-- begin INPUT MATERIAL --

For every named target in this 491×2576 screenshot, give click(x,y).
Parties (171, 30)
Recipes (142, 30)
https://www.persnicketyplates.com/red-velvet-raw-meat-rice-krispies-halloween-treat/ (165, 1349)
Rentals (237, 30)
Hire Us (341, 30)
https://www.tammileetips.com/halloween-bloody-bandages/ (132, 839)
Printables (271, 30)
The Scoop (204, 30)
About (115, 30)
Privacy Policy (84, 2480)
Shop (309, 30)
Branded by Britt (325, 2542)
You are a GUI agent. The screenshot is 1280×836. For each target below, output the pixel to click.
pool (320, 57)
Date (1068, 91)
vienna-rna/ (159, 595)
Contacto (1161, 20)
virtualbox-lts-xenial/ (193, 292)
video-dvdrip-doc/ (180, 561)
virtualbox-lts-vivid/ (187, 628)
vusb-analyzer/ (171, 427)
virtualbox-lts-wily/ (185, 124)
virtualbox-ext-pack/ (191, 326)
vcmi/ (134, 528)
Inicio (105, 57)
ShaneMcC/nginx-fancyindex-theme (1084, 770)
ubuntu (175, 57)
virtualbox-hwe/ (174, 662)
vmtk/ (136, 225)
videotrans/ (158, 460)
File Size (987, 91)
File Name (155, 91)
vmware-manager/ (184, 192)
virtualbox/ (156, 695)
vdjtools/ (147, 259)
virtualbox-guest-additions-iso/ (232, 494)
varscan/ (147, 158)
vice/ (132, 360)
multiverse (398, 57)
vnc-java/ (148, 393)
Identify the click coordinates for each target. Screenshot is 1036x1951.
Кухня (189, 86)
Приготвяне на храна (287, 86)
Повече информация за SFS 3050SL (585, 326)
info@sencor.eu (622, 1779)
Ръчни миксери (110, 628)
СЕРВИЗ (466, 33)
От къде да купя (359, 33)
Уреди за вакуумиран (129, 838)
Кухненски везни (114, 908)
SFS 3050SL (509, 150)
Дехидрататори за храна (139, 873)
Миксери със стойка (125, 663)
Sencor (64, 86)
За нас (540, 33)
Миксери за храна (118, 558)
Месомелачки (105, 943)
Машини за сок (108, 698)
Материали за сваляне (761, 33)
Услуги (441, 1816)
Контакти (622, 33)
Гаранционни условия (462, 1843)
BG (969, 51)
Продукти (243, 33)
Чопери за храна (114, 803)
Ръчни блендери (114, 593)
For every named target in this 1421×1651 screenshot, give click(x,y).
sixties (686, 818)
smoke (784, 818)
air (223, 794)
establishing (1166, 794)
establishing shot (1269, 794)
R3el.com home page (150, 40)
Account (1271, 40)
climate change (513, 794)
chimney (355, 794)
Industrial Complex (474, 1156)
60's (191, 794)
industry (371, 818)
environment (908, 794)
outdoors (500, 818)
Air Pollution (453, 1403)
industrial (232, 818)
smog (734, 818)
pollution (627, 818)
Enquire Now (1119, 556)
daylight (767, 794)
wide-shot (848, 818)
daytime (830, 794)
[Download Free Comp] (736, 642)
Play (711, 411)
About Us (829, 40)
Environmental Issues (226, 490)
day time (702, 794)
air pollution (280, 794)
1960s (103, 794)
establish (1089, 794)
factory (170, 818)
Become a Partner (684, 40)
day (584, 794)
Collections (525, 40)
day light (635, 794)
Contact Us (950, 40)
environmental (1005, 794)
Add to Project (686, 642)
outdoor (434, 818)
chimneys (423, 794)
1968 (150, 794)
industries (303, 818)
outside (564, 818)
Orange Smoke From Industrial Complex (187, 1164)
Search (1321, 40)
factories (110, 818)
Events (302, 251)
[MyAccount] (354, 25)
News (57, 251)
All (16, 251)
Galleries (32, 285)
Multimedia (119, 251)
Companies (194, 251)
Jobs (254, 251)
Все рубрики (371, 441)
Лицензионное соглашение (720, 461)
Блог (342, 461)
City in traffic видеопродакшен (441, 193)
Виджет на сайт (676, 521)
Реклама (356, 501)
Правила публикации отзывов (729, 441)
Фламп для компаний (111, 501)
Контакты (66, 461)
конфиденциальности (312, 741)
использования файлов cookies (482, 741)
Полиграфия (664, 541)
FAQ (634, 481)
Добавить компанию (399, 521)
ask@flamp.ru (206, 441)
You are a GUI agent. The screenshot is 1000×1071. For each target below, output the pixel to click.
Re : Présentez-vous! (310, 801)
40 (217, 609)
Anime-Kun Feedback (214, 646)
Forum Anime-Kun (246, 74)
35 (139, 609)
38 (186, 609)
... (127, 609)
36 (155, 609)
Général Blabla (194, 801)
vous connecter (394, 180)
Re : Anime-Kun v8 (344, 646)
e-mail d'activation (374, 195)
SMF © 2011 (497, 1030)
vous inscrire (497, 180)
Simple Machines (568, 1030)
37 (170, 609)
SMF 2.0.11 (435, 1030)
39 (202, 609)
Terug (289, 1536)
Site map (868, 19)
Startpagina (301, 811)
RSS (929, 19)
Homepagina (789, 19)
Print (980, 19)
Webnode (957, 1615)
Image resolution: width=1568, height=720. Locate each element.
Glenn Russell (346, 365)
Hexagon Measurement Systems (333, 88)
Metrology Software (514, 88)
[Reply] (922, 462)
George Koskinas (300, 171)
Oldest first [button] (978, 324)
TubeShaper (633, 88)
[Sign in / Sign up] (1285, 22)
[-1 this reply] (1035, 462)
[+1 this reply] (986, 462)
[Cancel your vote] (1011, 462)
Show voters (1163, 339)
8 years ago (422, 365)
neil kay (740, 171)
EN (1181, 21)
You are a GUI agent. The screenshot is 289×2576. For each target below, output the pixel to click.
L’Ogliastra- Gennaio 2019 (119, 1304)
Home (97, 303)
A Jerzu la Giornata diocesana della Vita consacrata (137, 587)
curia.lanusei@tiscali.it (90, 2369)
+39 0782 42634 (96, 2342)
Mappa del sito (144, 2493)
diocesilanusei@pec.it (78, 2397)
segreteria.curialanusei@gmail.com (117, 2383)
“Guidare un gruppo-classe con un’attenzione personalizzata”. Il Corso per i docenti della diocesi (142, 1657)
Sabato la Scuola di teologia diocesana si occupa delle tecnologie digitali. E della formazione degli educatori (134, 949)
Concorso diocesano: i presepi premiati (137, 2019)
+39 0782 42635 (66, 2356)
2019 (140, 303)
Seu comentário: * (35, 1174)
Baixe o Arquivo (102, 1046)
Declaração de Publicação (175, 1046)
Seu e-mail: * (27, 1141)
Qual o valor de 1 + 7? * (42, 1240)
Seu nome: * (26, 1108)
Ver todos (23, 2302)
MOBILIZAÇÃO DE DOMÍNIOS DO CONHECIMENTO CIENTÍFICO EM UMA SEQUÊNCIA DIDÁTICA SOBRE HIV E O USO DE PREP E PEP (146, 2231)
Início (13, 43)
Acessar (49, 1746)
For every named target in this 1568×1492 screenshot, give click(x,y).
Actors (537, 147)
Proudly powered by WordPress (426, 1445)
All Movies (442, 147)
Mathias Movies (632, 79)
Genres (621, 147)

-- end INPUT MATERIAL --

= YOUR GOAL =
Reproduce verbatim the lines of the listing above, from the line with "video-dvdrip-doc/ (180, 561)" up to and including the line with "virtualbox/ (156, 695)".

= ANSWER TO THE EXERCISE =
video-dvdrip-doc/ (180, 561)
virtualbox-lts-vivid/ (187, 628)
vusb-analyzer/ (171, 427)
virtualbox-lts-wily/ (185, 124)
virtualbox-ext-pack/ (191, 326)
vcmi/ (134, 528)
Inicio (105, 57)
ShaneMcC/nginx-fancyindex-theme (1084, 770)
ubuntu (175, 57)
virtualbox-hwe/ (174, 662)
vmtk/ (136, 225)
videotrans/ (158, 460)
File Size (987, 91)
File Name (155, 91)
vmware-manager/ (184, 192)
virtualbox/ (156, 695)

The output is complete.